El profesor meneó la cabeza, como si tuviera que lidiar con un auditorio de idiotas.

– La muda no será un estorbo -explicó-. Él puede hacer con la voz lo que se le dé la gana. Puede ser tenor, barítono, hasta soprano. Tiene lo que se llama una voz absoluta.

– Me lo debe a mí -murmuró Madre, con la mirada vacía.

Sólo Carmona la oyó. Padre no parecía convencido. Ajustándose los quevedos, encaró al profesor:

– En la escuela de canto nadie opina como usted. Piensan que la voz del chico es muy hermosa, pero que la perderá después de la muda.

– Se equivocan -insistió el viejo-. Si tuviera una sola voz, vaya y pase.
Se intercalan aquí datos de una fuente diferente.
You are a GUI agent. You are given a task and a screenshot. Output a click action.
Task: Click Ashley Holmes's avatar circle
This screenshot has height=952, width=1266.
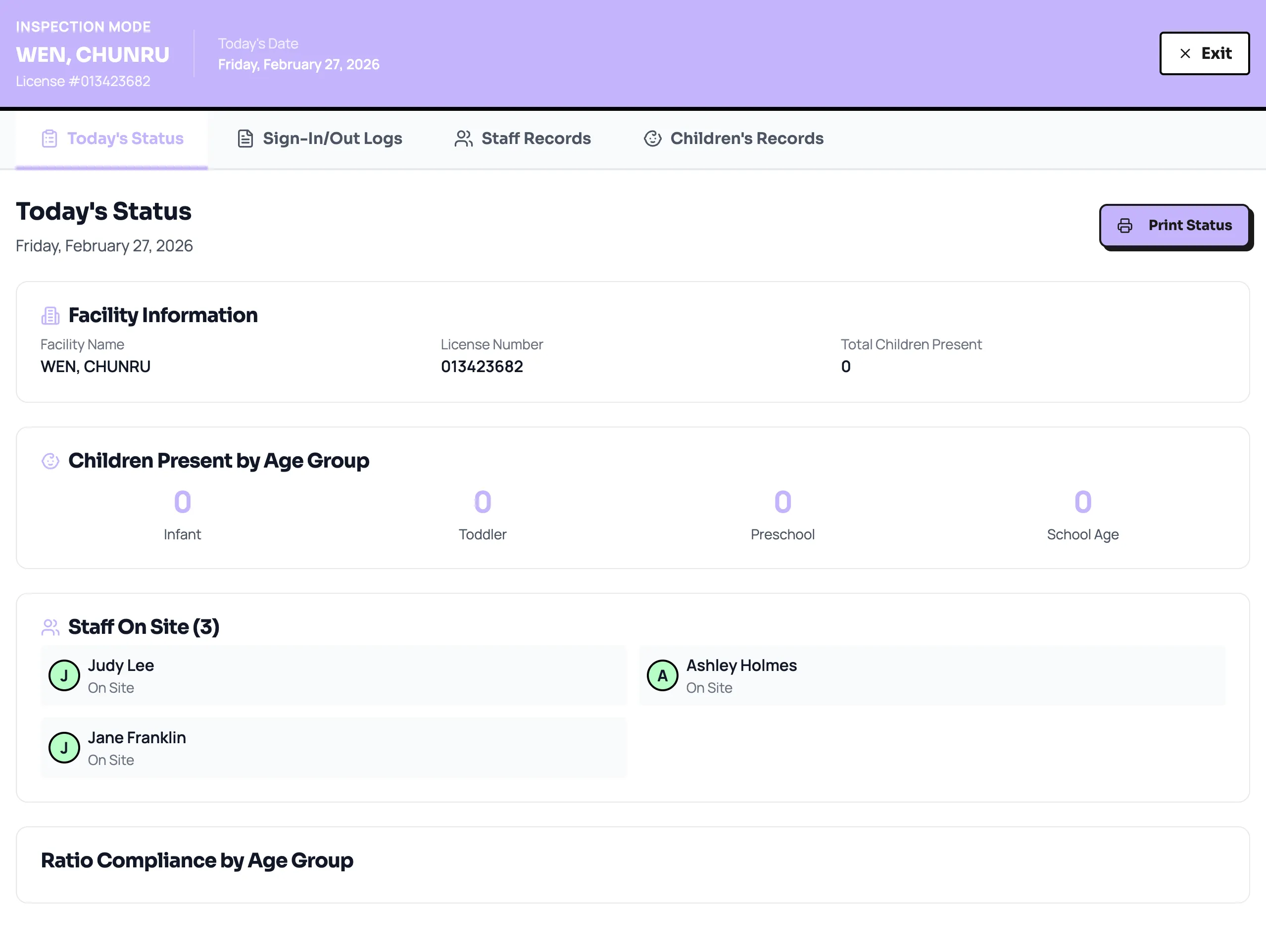(662, 676)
Pero él tiene por lo menos siete. Una voz con siete vidas. Sólo hay que clavarla en un registro de dos a tres octavas, y allí se quedará para siempre. Éste es uno de los raros casos en que no necesitamos obedecer a la naturaleza.

Madre seguía con los ojos muy abiertos y el cuerpo inclinado hacia adelante. Nunca había estado sumida en un interés tan profundo.
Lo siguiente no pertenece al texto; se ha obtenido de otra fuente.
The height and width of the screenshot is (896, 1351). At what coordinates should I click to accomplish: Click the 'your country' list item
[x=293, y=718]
– A mí me gustaría que le dejáramos una voz de soprano coloratura -dijo-. Ya que podemos hacer cualquier cosa, al menos hagamos algo que llame la atención.

Carmona permanecía callado. Sentía que los deseos de Madre lo incomodaban: y a Padre también. Pero ninguno de los dos se animaba a contradecirla. Por fin, Padre dijo:

– No me convence que Carmona cante como una mujer. Cuando lo miren como a un fenómeno pasaré mucha vergüenza. Ya estoy oyendo a la gente: ¿No tenías acaso un hijo varón? ¿Qué le ha ocurrido? Eso será más fuerte que yo. Hagan con la vida de Carmona lo que quieran, pero a la mía no me la toquen.

Ya estaba oscuro cuando el profesor se despidió. Afuera llovía. Tan húmedo estaba el aire que aun caminando bajo techo había que apartar las mortajas del agua. Comieron en silencio y con el último bocado Madre mandó a los chicos a la cama. Las sirvientas solían fregar con lejía los lunares de las gemelas para que se les disiparan, pero esa noche Madre no les dio permiso. Quiso que apagaran la luz en seguida y se durmieran. Carmona no pudo. La voz le rodaba de un lado a otro de la garganta, inquieta por el acoso de un mundo sin misericordia. Oyó hablar a Madre. En puntas de pie fue acercándose a su dormitorio hasta que las palabras le llegaron claramente. «¿Y si aprovecháramos la voz antes de la muda, Padre?», estaba diciendo ella. «¿Y si grabásemos algunos discos, presentándolos como si fueran míos: qué mal haríamos? Yo, Madre, soprano coloratura: ¿cómo te suena eso? Sería lo justo. Al fin de cuentas, Carmona no tendría la voz que tiene si yo no hubiera estado pensando en eso desde que fuimos a las montañas amarillas. Yo le enseñé todo lo que sabe. Yo le saqué la voz de adentro. Viéndolo bien, esa voz me corresponde más a mí que a él.» Padre opinó que eran vanas fantasías, que con las voces no se puede jugar como con las palabras escritas por otros. «No se puede plagiar. Apenas oigan los discos querrán que des recitales por todas partes. ¿Cómo harás, entonces? ¿Pondrás el útero en el escenario?»

Madre era muy inteligente, pero cuando su ambición o su propio ser entraban en juego perdía toda noción de las medidas. Insistió. A Carmona le partía el alma, pobre Madre. Comprendía sus razones. Si ella no hubiera dicho: Sólo te enseñaré a leer cuando aprendas a cantar, ¿dónde estaría tu voz, Carmona? ¿Cuál hubiera sido la brújula de tu voz sin el fonógrafo que ella salvó de los montepíos para que pudieras oír los trinos de la Reina de la Noche?